Invité durant les vacances d’été dans la somptueuse propriété familiale de Brandham Hall, Leo Colston devient aux yeux des adultes le « postier » et même « Mercure ». Du haut de ses 13 ans, le jeune garçon est secrètement attiré par la belle Marian (Julie Christie), la grande sœur de son hôte et camarade de classe Marcus, fiancée au vicomte Hugh Trimingam. En cet été du début du XXè siècle, Leo observe le manège amoureux des adultes et devient petit à petit leur instrument.

Le cinéaste américain Joseph Losey (1909-1984) bénéficie d’une heureuse redécouverte de son œuvre désormais restaurée et projetée dans les salles. Après Mr. Klein (1976), Cérémonie secrète (1968) et Temps sans pitié (1957), voici le tour de l’auréolé Le Messager (The Go-Between, 1971) de retrouver le chemin du grand écran dans une superbe version 4K distribuée par Les Acacias.

Les rapports de classe sont l’un des thèmes de prédilection de Losey. Dans Le Messager, ils y sont d’autant plus exacerbés qu’ils sont vus des yeux naïf de l’enfant, dont le rang social est inférieur à celui de la grande aristocratie anglaise dans laquelle il évolue. Les codes sociaux et la manipulation des adultes lui échappant totalement, le jeune adolescent vit cet été-là l’apprentissage douloureux du monde des adultes ainsi que la découverte mystérieuse et excitante de la sexualité.

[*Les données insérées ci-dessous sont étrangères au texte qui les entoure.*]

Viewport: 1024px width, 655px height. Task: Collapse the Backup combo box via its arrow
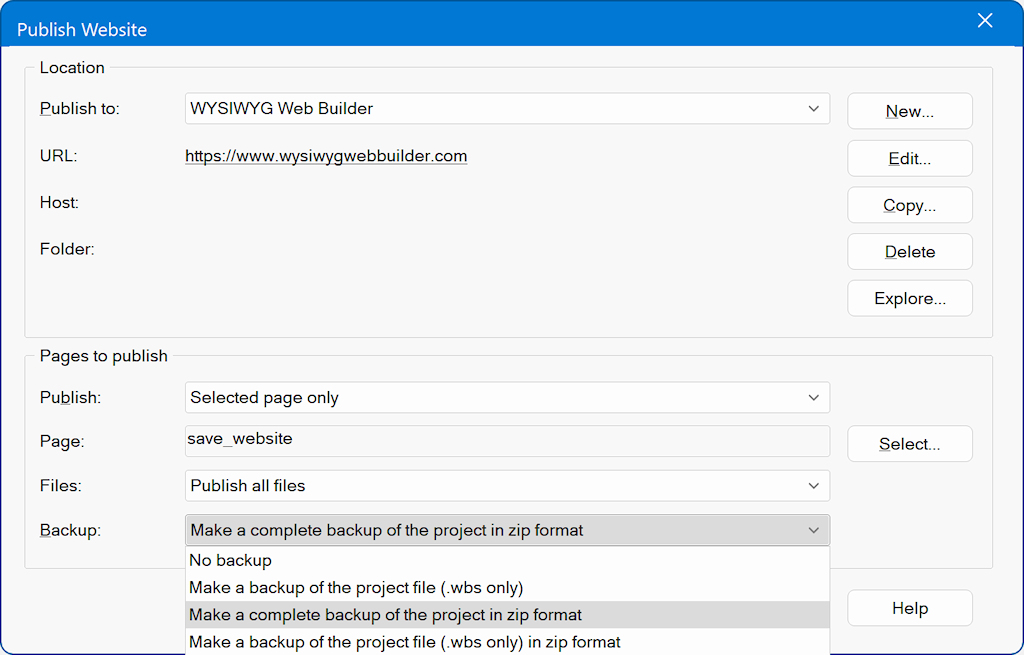[x=813, y=531]
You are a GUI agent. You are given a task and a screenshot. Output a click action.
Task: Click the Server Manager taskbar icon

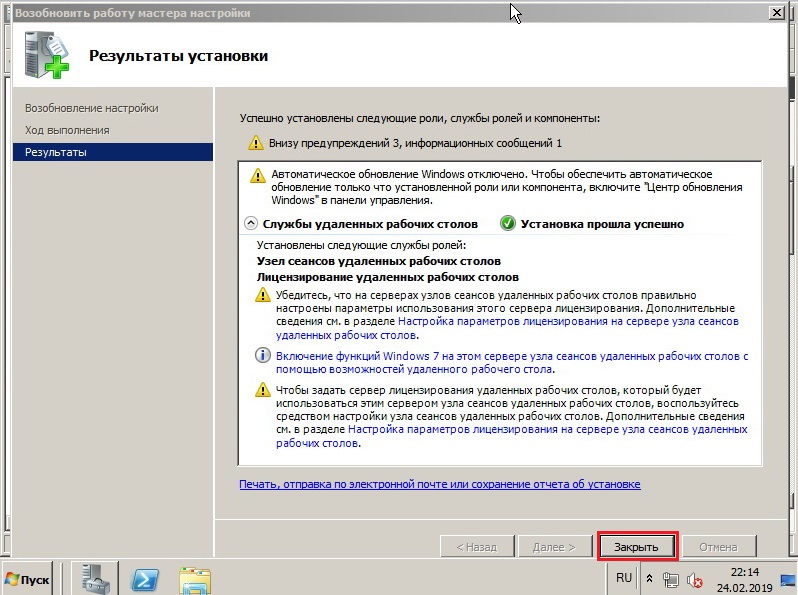(97, 578)
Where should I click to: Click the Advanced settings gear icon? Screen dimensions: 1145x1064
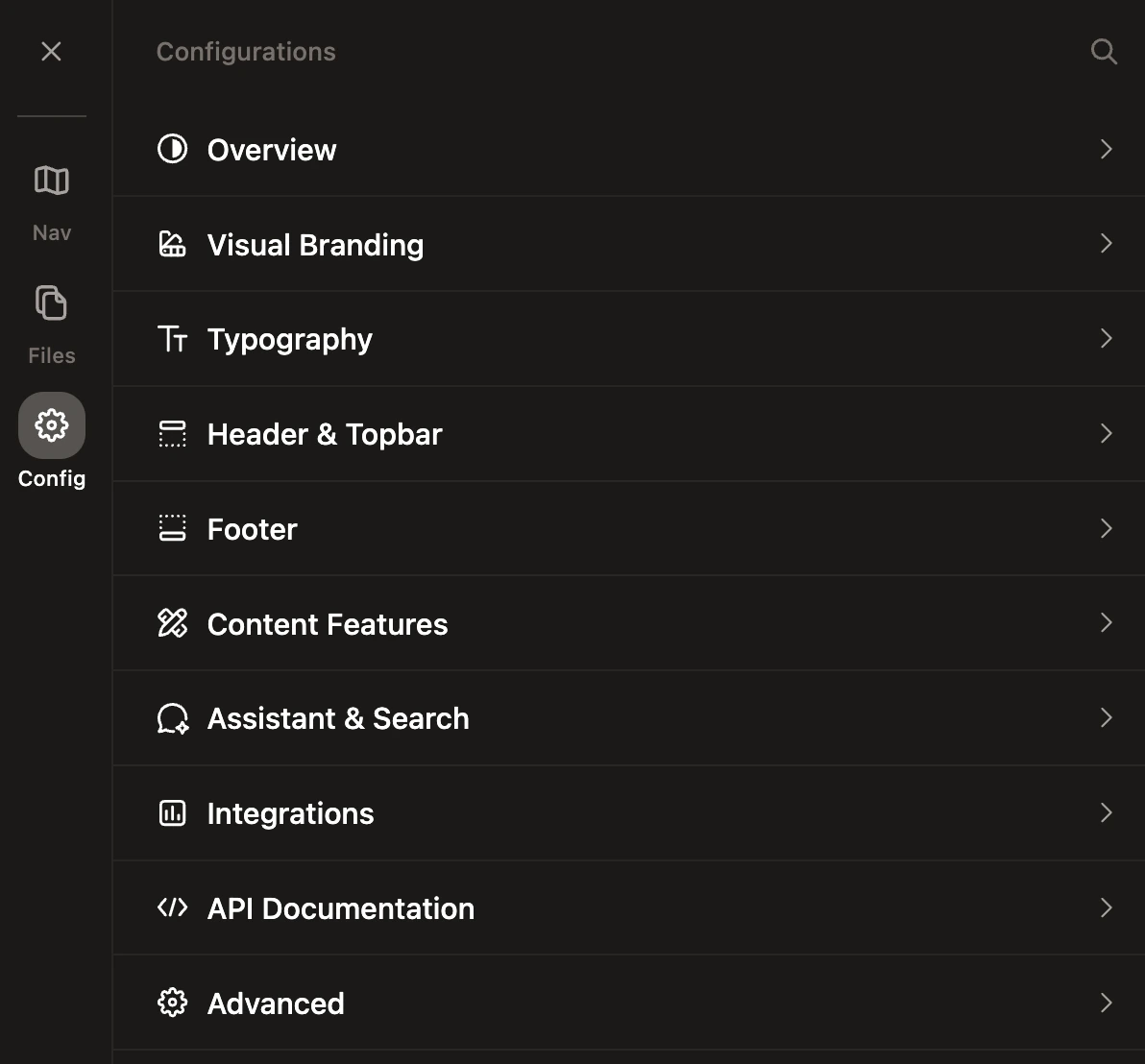tap(172, 1002)
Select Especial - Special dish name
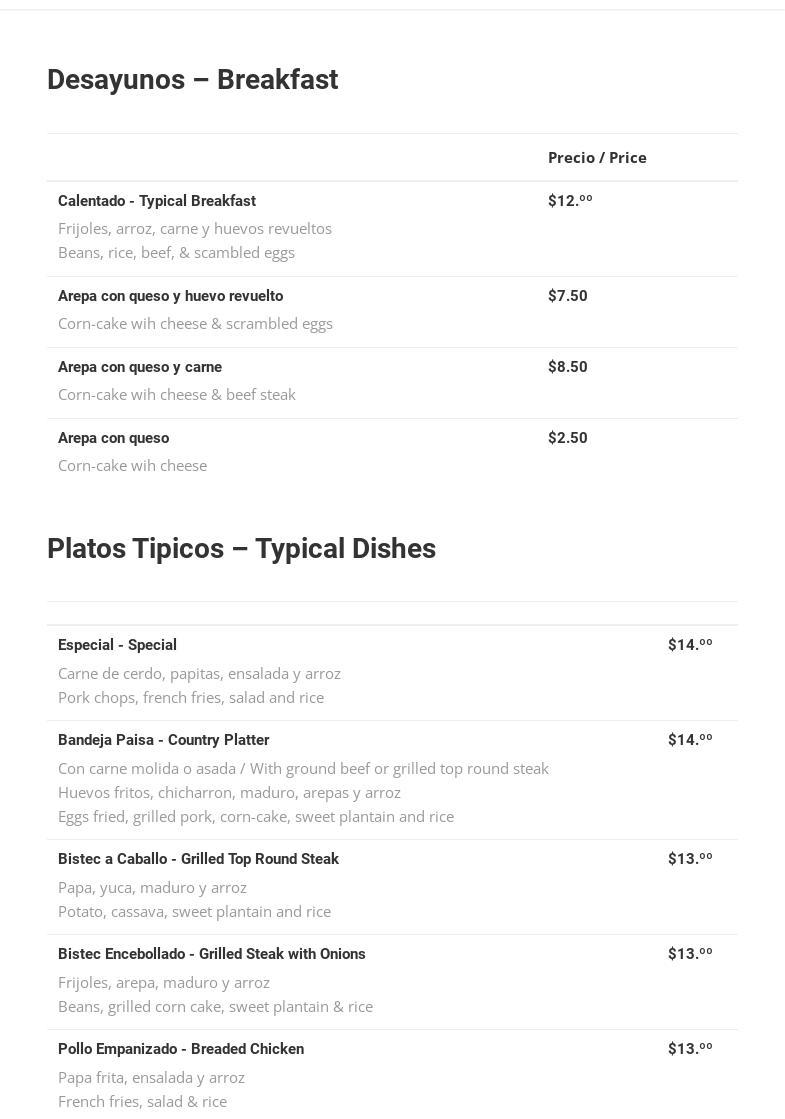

Adapté du roman de Leslie Poles Hartley par Joseph Losey et son scénariste Harold Pinter, dont ce sera la dernière collaboration, Le Messager est sous son apparent académisme une tragédie poignante et étouffante dans laquelle le monde dominateur du mâle aristocrate mâte autant la femme que le peuple à son service. La plèbe est ici représentée par le puissant et sexué Ted Burgess (Alan Bates).

Accompagnée de la belle partition de Michel Legrand, la Palme d’or du Festival de Cannes 1971 donne l’occasion de revoir le touchant Michael Redgrave qui jouait déjà le personnage principal de Temps sans pitié et de retrouver la douce Julie Christie.